✨ TL;DR
This paper develops a simulation-based Bayesian inference method that corrects for selection bias by embedding the selection mechanism directly into the generative model, enabling accurate parameter estimation in complex models where traditional likelihood-based approaches fail. The approach allows both debiased estimation and explicit testing for bias presence without requiring tractable likelihoods.
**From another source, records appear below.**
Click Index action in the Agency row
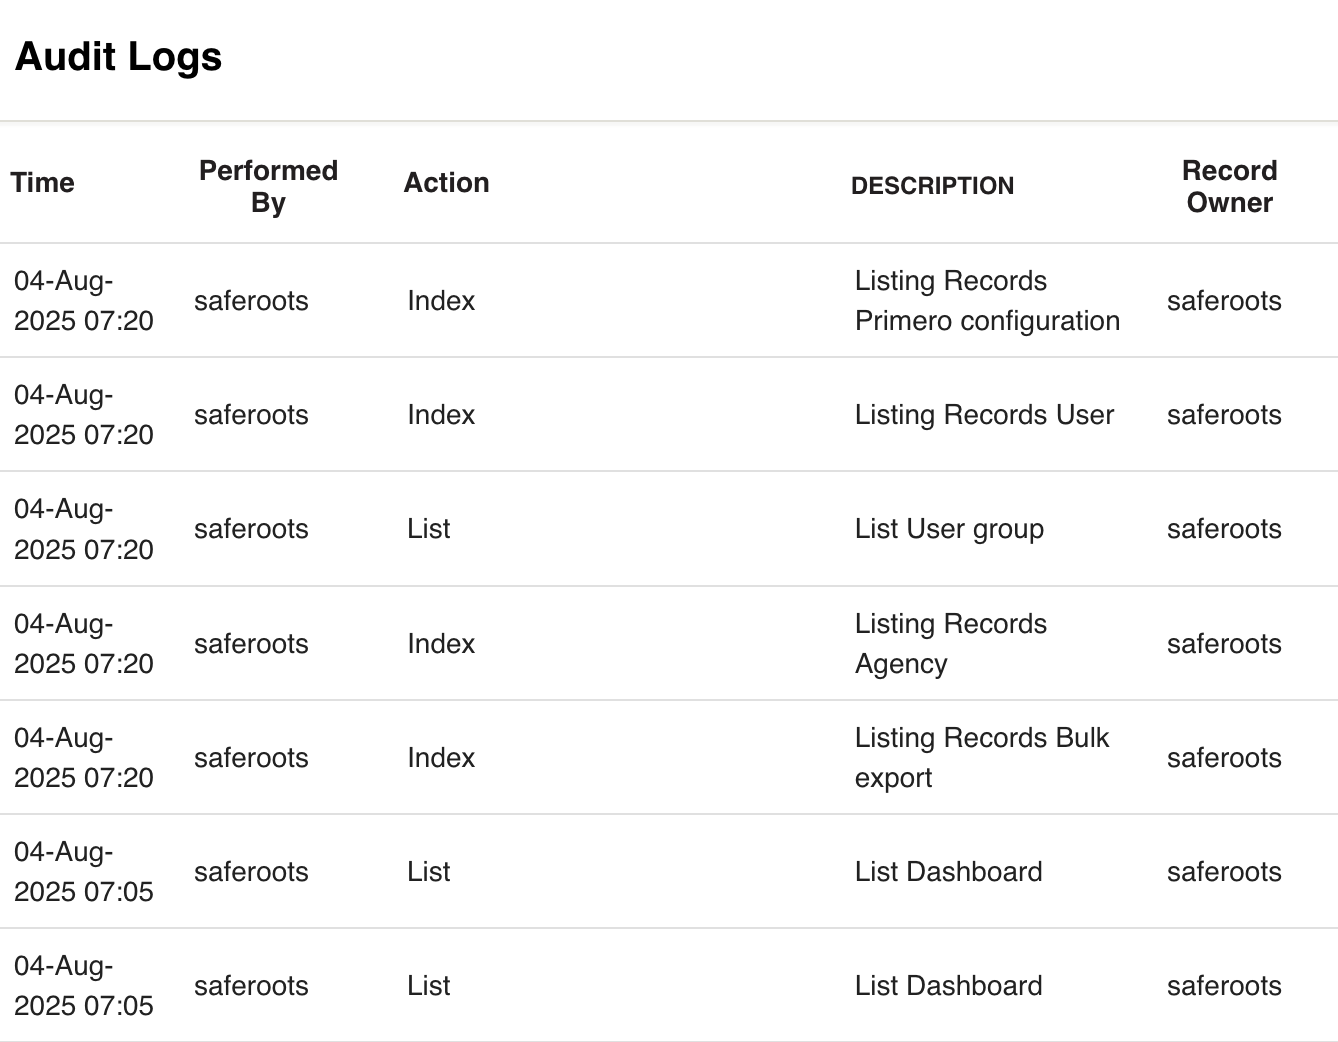pos(441,644)
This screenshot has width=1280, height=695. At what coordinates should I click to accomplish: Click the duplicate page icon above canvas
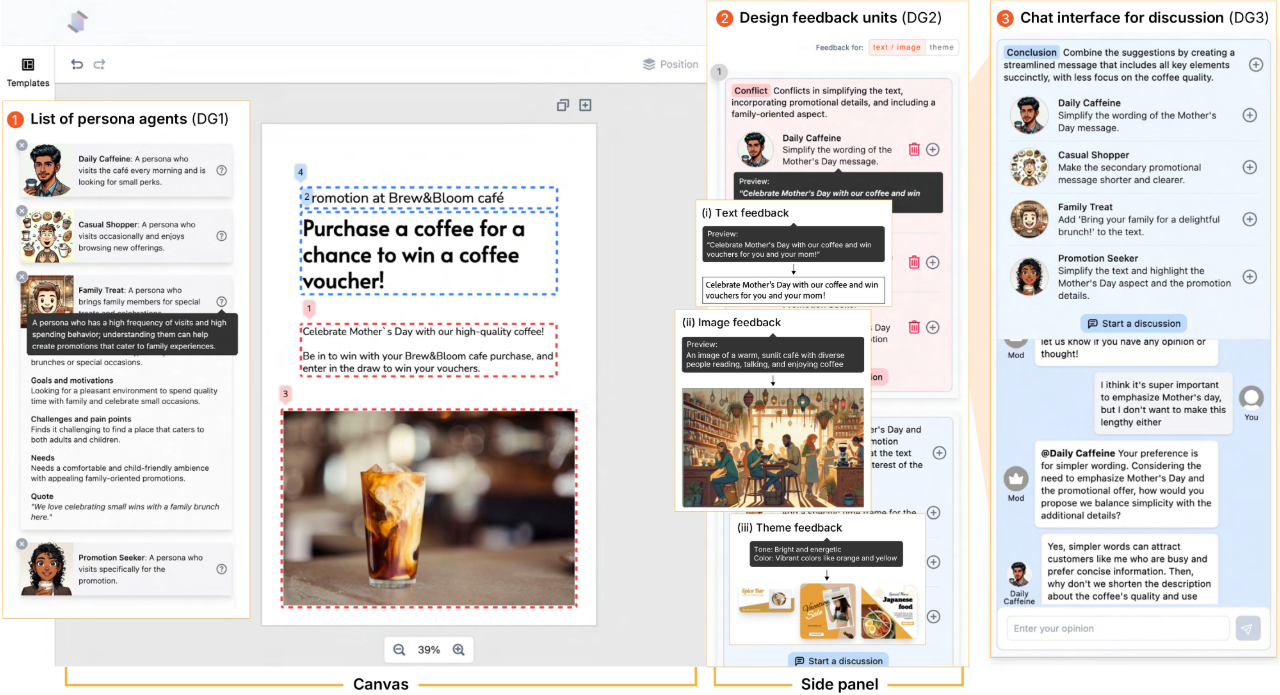[x=563, y=105]
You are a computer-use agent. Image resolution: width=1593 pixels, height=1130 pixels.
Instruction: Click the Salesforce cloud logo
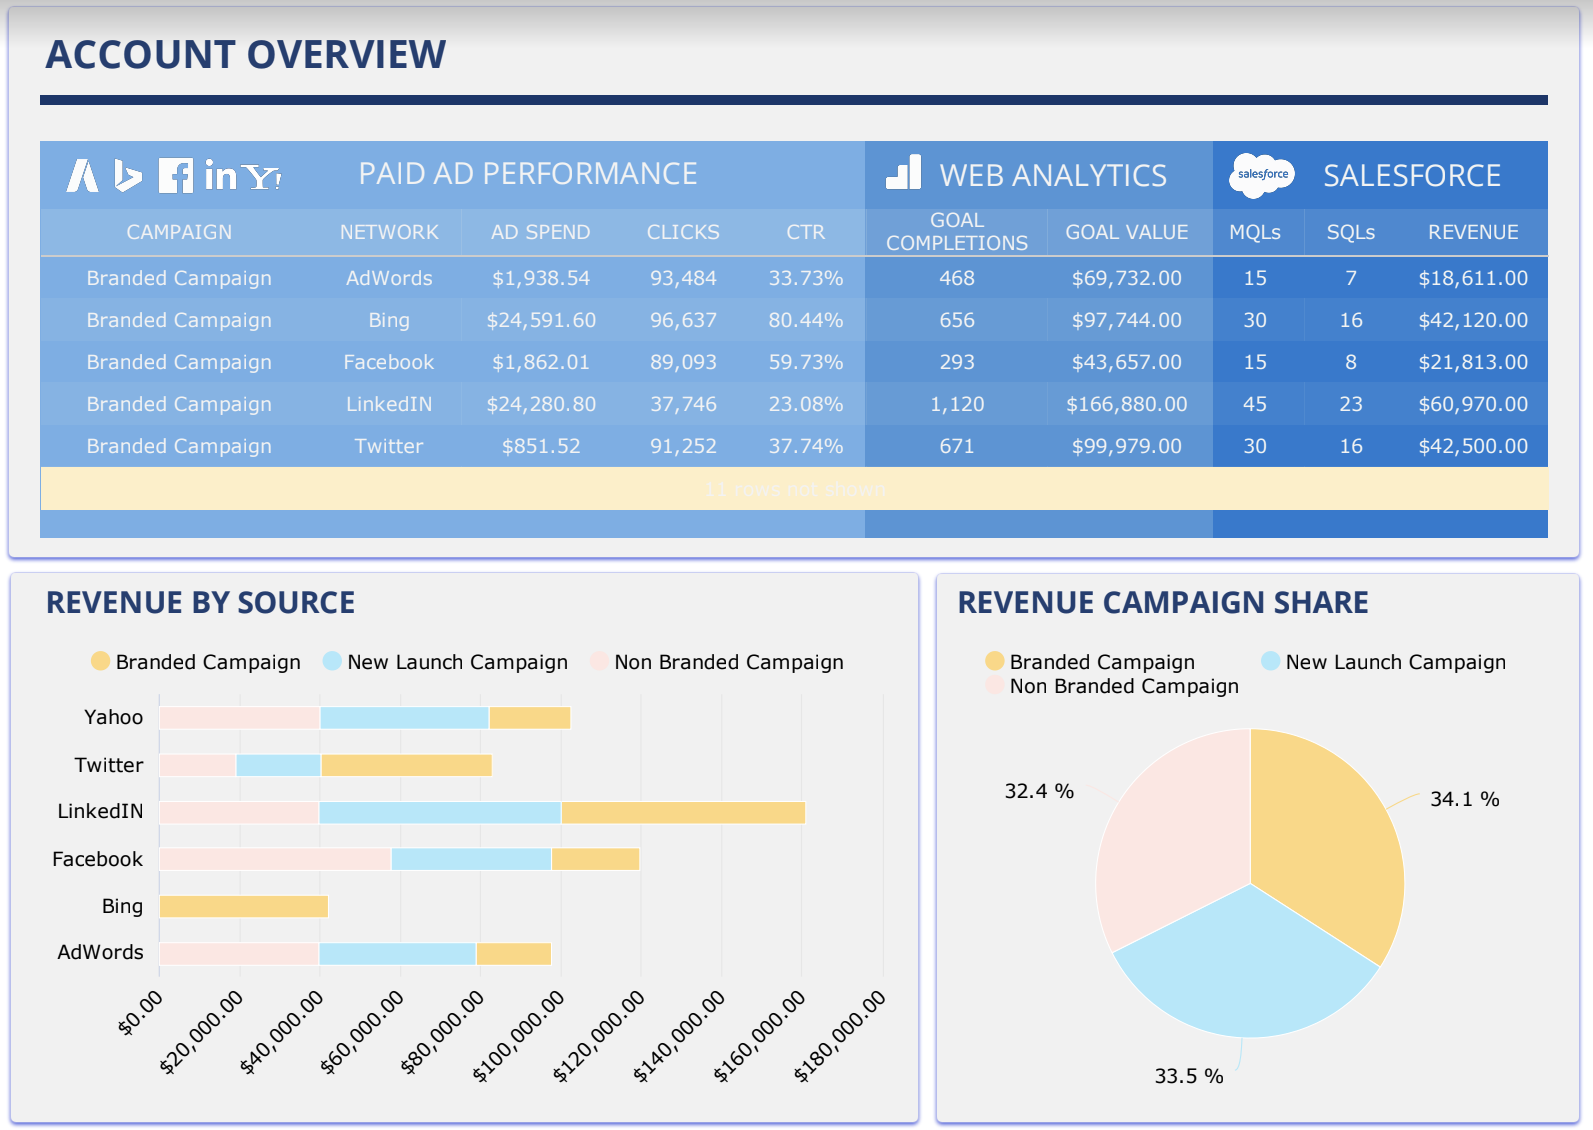point(1262,175)
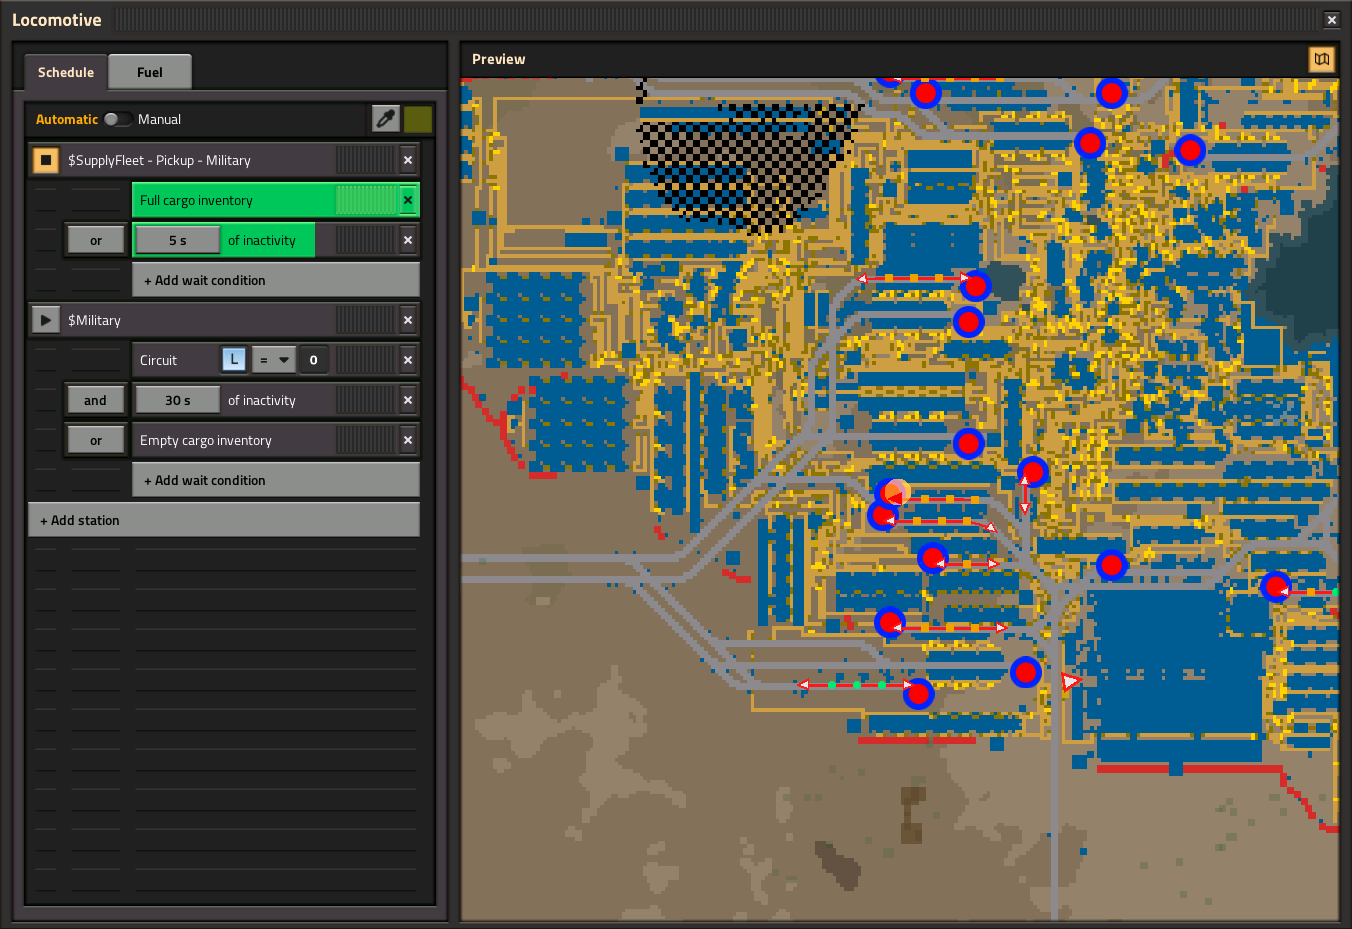Click the circuit constant value 0 field
This screenshot has width=1352, height=929.
point(313,359)
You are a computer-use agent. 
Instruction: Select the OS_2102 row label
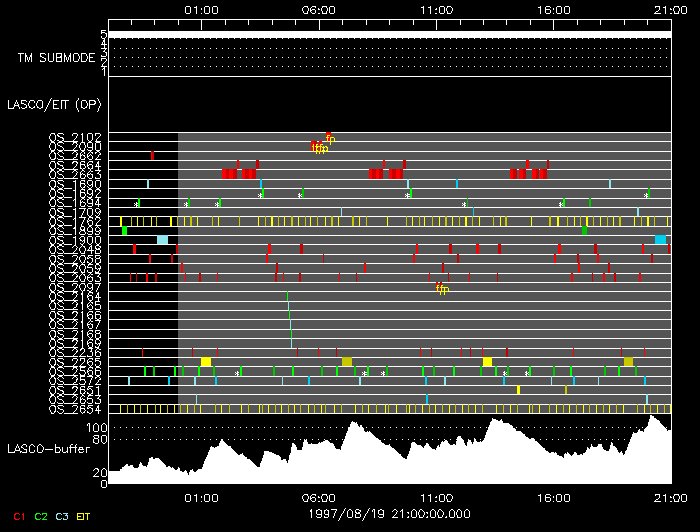75,138
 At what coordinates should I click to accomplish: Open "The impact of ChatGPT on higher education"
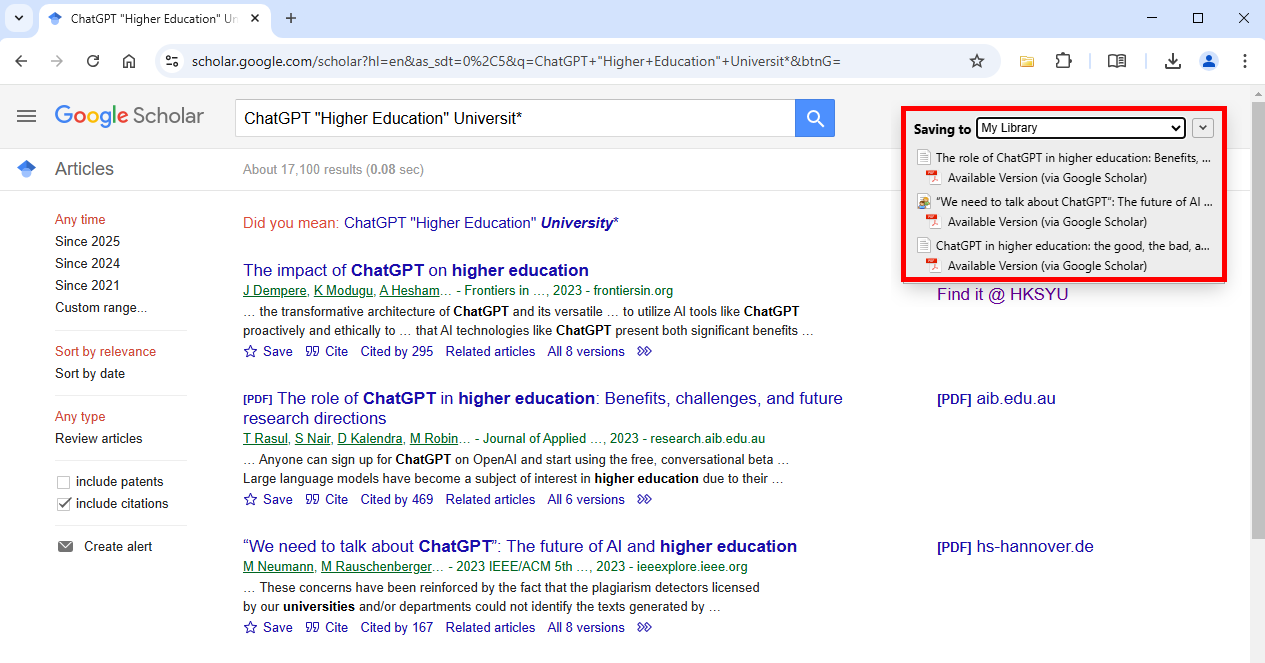coord(415,270)
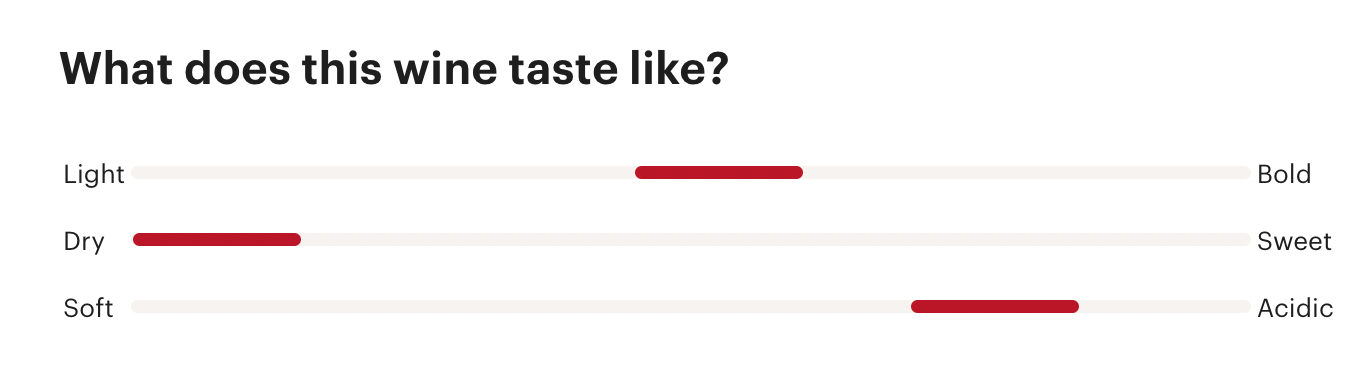Select the "Light" label
Screen dimensions: 1360x374
(x=94, y=174)
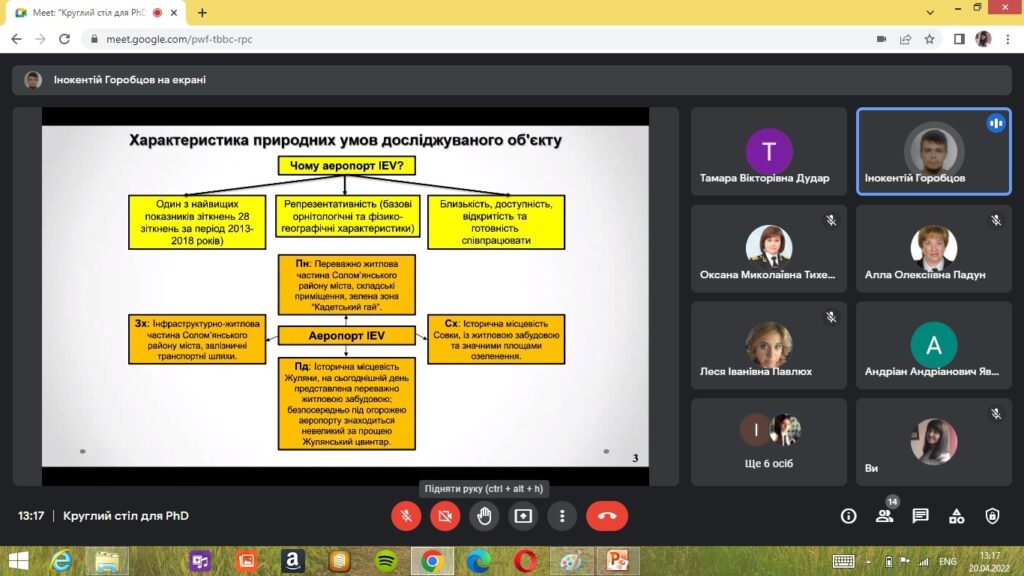Raise your hand in the meeting
The height and width of the screenshot is (576, 1024).
[x=484, y=516]
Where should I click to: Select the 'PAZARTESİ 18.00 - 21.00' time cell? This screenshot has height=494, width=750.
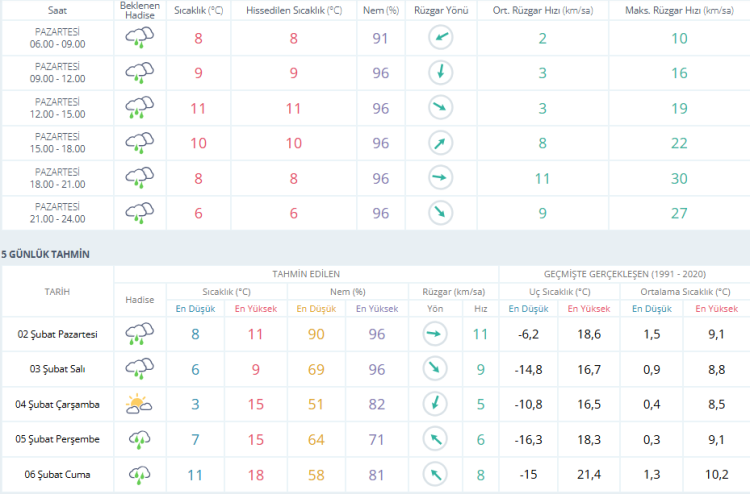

Selection bias occurs when the probability of an observation being included in a dataset depends on variables related to the quantities being studied, causing systematic distortions in parameter estimates and uncertainty quantification. This is common in epidemiological studies and surveys where individuals with certain characteristics are more likely to be sampled. Classical correction methods like inverse-probability weighting or explicit likelihood-based selection models require tractable likelihoods, which severely limits their use in complex models with latent dynamics or high-dimensional structure. Existing simulation-based inference methods enable Bayesian analysis without tractable likelihoods but typically assume data is missing at random, making them fail when selection depends on unobserved outcomes or covariates. This creates a critical gap: complex stochastic models that would benefit from simulation-based inference are precisely the settings where selection bias is difficult to address with traditional methods, leaving researchers without practical tools for obtaining unbiased estimates in these scenarios.
The authors develop a bias-aware simulation-based inference framework that explicitly incorporates the selection mechanism into neural posterior estimation. The key innovation is embedding the selection process directly into the generative simulator rather than treating it as a separate correction step. By simulating both the underlying data generation process and the selection mechanism that determines which observations enter the dataset, the approach recasts selection bias correction as part of the simulation problem itself. This framework enables amortized Bayesian inference without requiring tractable likelihoods by training neural networks to approximate posterior distributions using simulated data that reflects the selection process. The method integrates diagnostic tools to detect discrepancies between simulated and observed data distributions and to assess posterior calibration. Importantly, the framework allows researchers to explicitly test for the presence of selection bias by comparing models with and without selection mechanisms, providing both debiased parameter estimates and evidence about whether bias correction is necessary.